10 > 12.03.22
CN D Pantin
What form would a “maroon” dance take? Historically, the term “marroonage” referred to when African slaves escaped from the masters who held them in captivity. In art, the term has come to designate the conquest of a space of freedom in response to the constraints imposed by a system. Bintou Dembélé, who honed her craft through hip-hop before developing her own transdisciplinary aesthetic, is now pursuing her research into this idea through this new solo, devised for the dancer Michel “Meech” Onomo. After intense collective adventures, including Les Indes galantes at the Paris Opera, Rite de Passage – Solo II, developed in particular during a residency at the Villa Medici in Rome, is centred on the memory of a body, meditating on questions such as time and death. In the aesthetic landscape that shaped this work we find the choreographer Alain Buffard and the dialogue he developed with Anna Halprin in the early 2000s, as well as the musician Charles Amblard for the sound design.

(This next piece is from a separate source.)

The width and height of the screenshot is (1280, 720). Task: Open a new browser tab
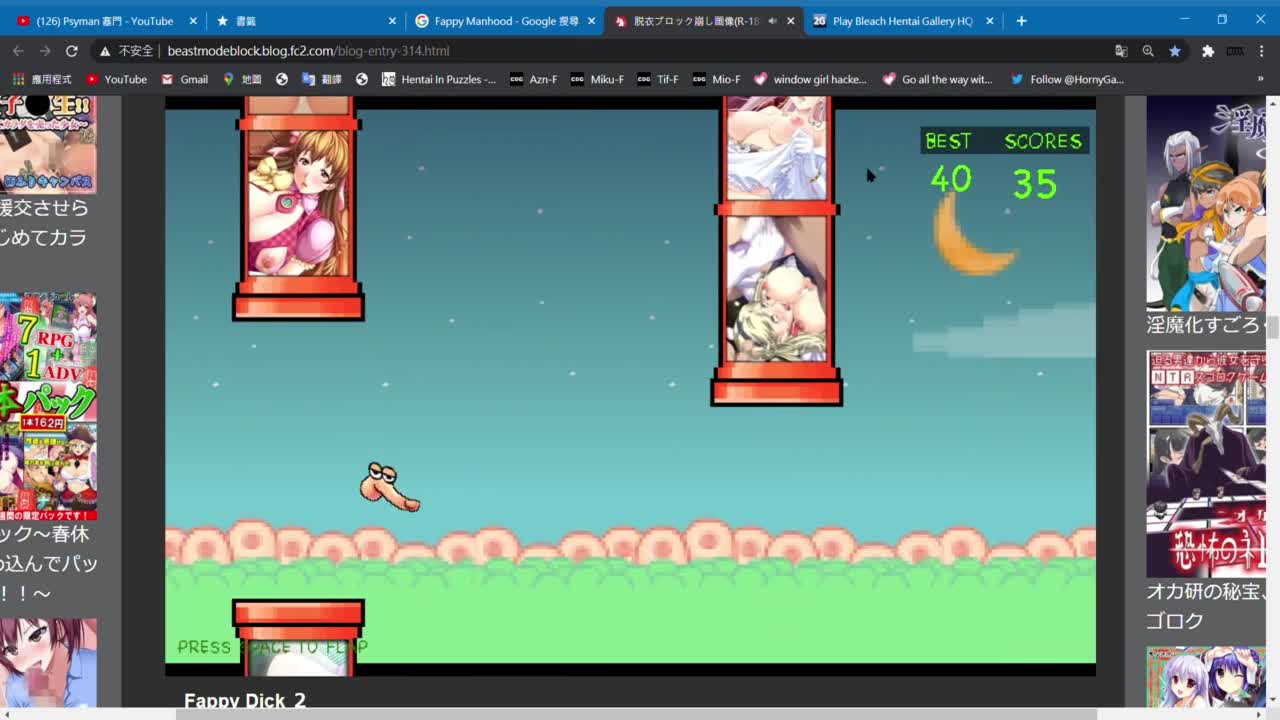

Acknowledged to be one of the pioneers of hip-hop in France, Bintou Dembelé began dancing in 1985. A co-founder of the groups Ykanji and Ladyside, she also worked with Aktuel Force and at the Théâtre Contemporain de la Danse in Paris before founding her own structure, Rualité, in 2002. In 2019, she made her début at the Paris Opera, where she choreographed Les Indes galantes, an opera-ballet directed by Clément Cogitore and directed by Léonardo García Alarcón. She is an associate artist at the Ateliers Médicis and one of the ten international artists invited to the 10th anniversary of the Centre Pompidou-Metz. In 2021, she will inaugurate the Villa Chicago.